De cenho franzido, Augusto Gadelha estava preocupado com o futuro do Santos Dumont. O diretor não sabe se o LNCC terá dinheiro em caixa para garantir seu funcionamento até o fim do ano. O laboratório, bem como outros centros de pesquisa vinculados ao Ministério da Ciência, Tecnologia, Inovações e Comunicações – ou MCTIC –, foi pego de surpresa quando a verba prevista para a pasta no orçamento de 2017 foi reduzida em 44%, no âmbito de um corte de despesas de 42 bilhões de reais pelo governo federal.
“Você começa o ano com a expectativa de gastar 16 milhões e no meio do percurso descobre que só terá 9 milhões”, queixou-se Gadelha, referindo-se ao orçamento do LNCC para 2017 antes e depois do contingenciamento. O diretor explicou que só a conta de luz fica na casa de 400 mil reais por mês, sem contar o suporte das máquinas e as despesas administrativas. Gadelha colocou os custos de operação do LNCC na ponta do lápis e constatou que a conta não fecha. “Se não houver a complementação do orçamento vamos ter que desligar ou reduzir dramaticamente o uso do supercomputador a partir de setembro”, disse.
Outros institutos ligados ao MCTIC estão em situação parecida. O Inpe, Instituto Nacional de Pesquisas Espaciais, avisou que o corte de verbas deve adiar o lançamento de satélites e pode até interromper o serviço de previsão do tempo, feito em outro supercomputador. O CBPF, Centro Brasileiro de Pesquisas Físicas, avisou que seus recursos para este ano se esgotarão no início de setembro, e que “pagamentos essenciais ficarão impraticáveis”.
Para os pesquisadores, os sucessivos cortes de verbas destinadas à área sinalizam a falta de visão estratégica do governo federal.
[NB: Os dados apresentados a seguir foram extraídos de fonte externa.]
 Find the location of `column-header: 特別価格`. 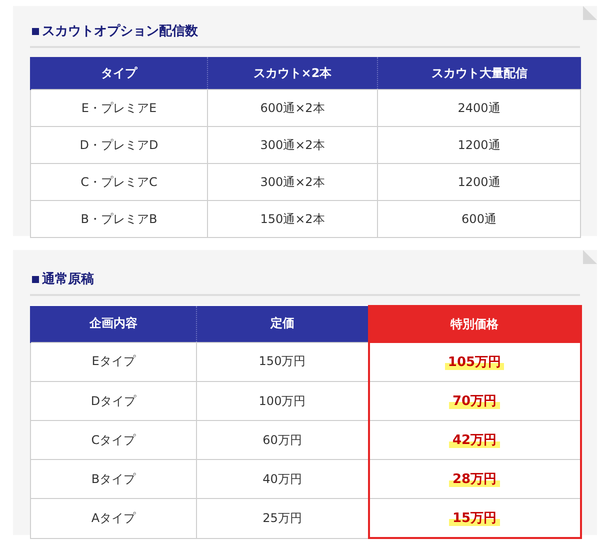

column-header: 特別価格 is located at coordinates (474, 324).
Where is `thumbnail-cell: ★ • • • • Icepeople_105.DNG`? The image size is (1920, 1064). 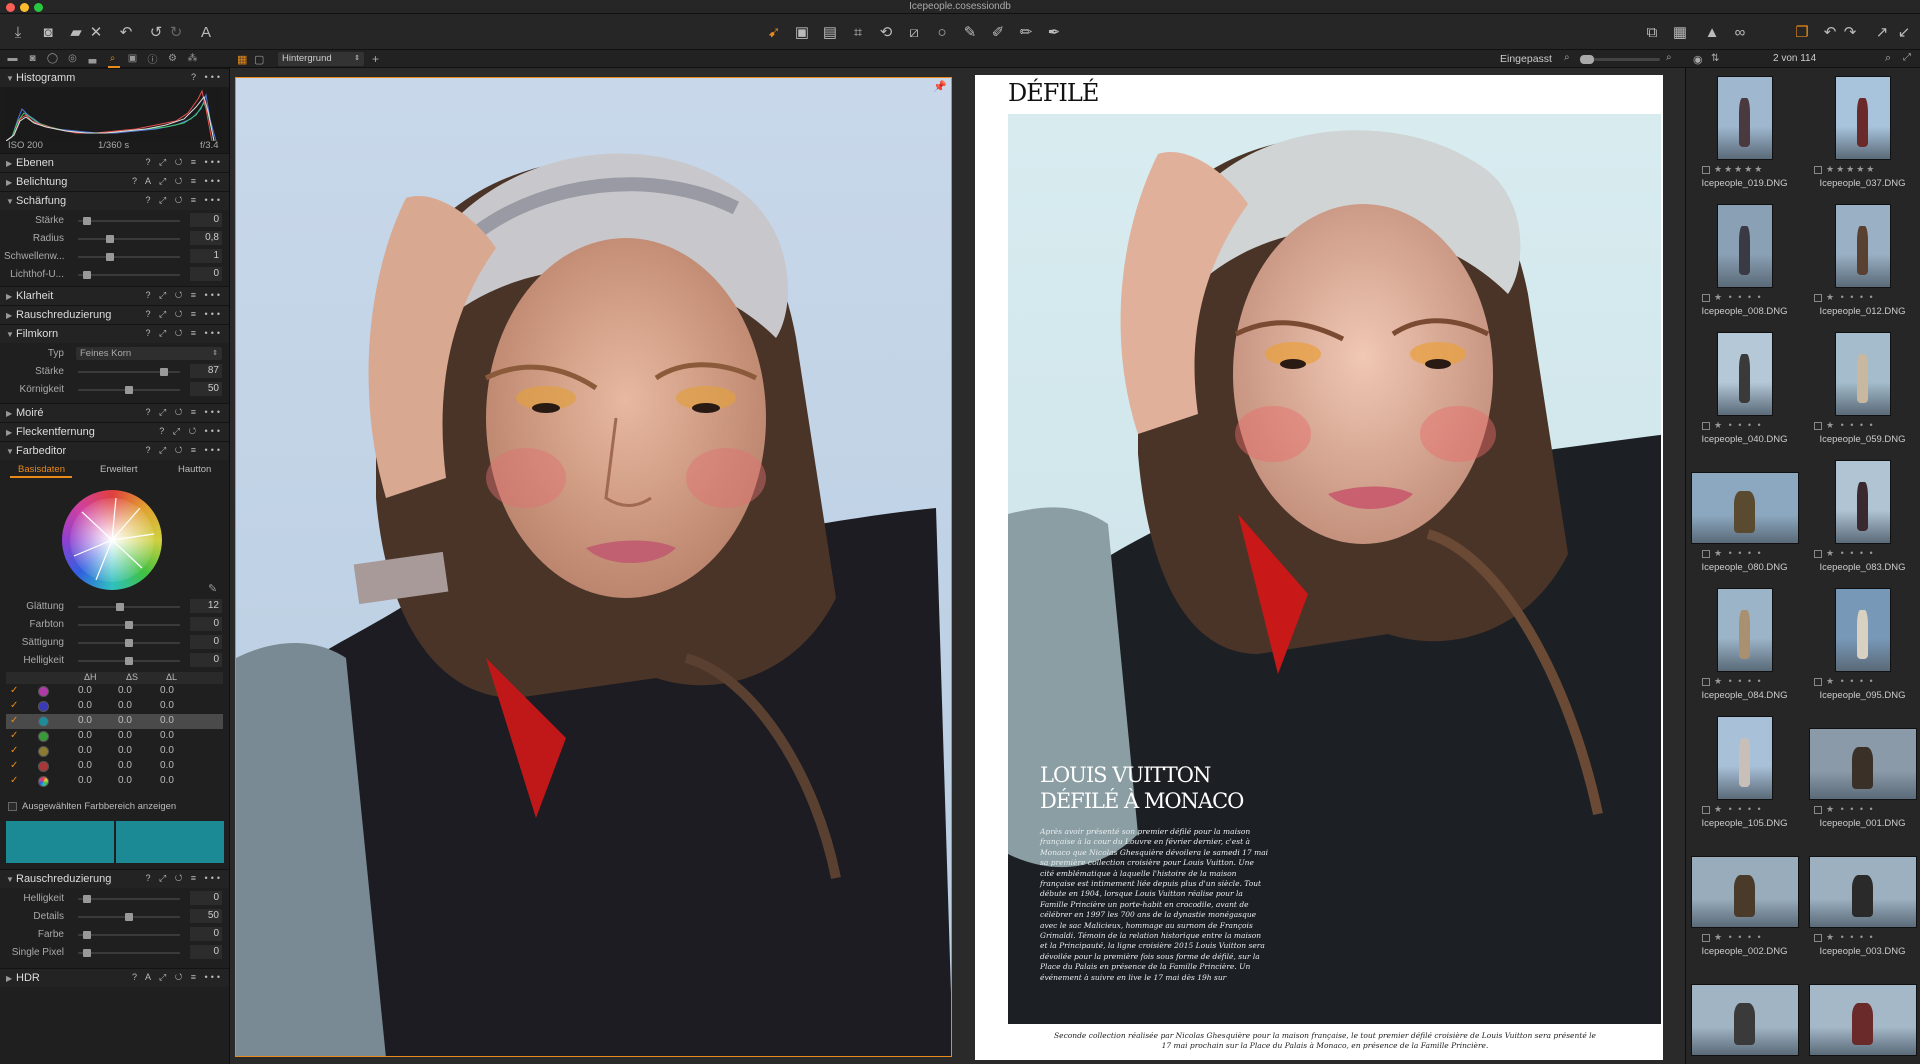
thumbnail-cell: ★ • • • • Icepeople_105.DNG is located at coordinates (1744, 776).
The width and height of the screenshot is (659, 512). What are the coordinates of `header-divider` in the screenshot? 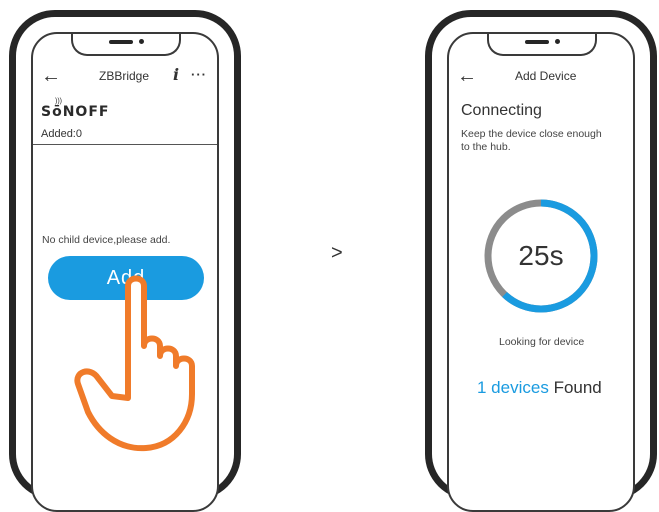 It's located at (125, 144).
Na avaliação do físico Luiz Davidovich, presidente da Academia Brasileira de Ciências, é tudo uma questão de prioridade. “O argumento de que não há verba para a ciência e tecnologia morreu com os 15 bilhões de reais distribuídos recentemente no Congresso”, disse Davidovich, referindo-se aos recursos para emendas e projetos liberados pelo governo Temer a fim de livrar o presidente da denúncia por corrupção (as contas são do jornal O Globo).
A um pedido de entrevista, o MCTIC respondeu com uma nota afirmando que o ministério está dando prioridade a seus institutos de pesquisa e atuando para liberar mais recursos para a ciência junto aos ministérios da Fazenda e do Planejamento. Não esclareceu, porém, quais esforços estão sendo feitos e qual é a perspectiva concreta de resultados.
Na avaliação de Augusto Gadelha, setembro é o ponto de não retorno para o LNCC. Sem um aceno concreto de que vai receber mais recursos, o diretor afirma que ao longo do mês deve começar a cancelar os contratos com as empresas que prestam serviços ao laboratório, além de interromper progressivamente o funcionamento do Santos Dumont.
Suspender as dezenas de projetos de pesquisa em curso seria apenas um dos prejuízos decorrentes do desligamento do supercomputador. Gadelha explicou que vários componentes podem se deteriorar se ele não estiver funcionando. Lembrou ainda que seria um contrassenso deixar parada uma máquina cara que rapidamente vai se tornar obsoleta. “É como deixar um automóvel de luxo na garagem tomando maresia”, comparou.
Gadelha disse que o orçamento do LNCC para 2017 já estava no limite antes dos cortes – não previa, por exemplo, o upgrade anual do Santos Dumont. Acrescentou que a vigilância foi reduzida ao mínimo necessário, e que alguns banheiros estão fechados, para economizar a limpeza. “Sei que o governo precisa reduzir as despesas, mas uma redução dessas acaba matando o paciente.”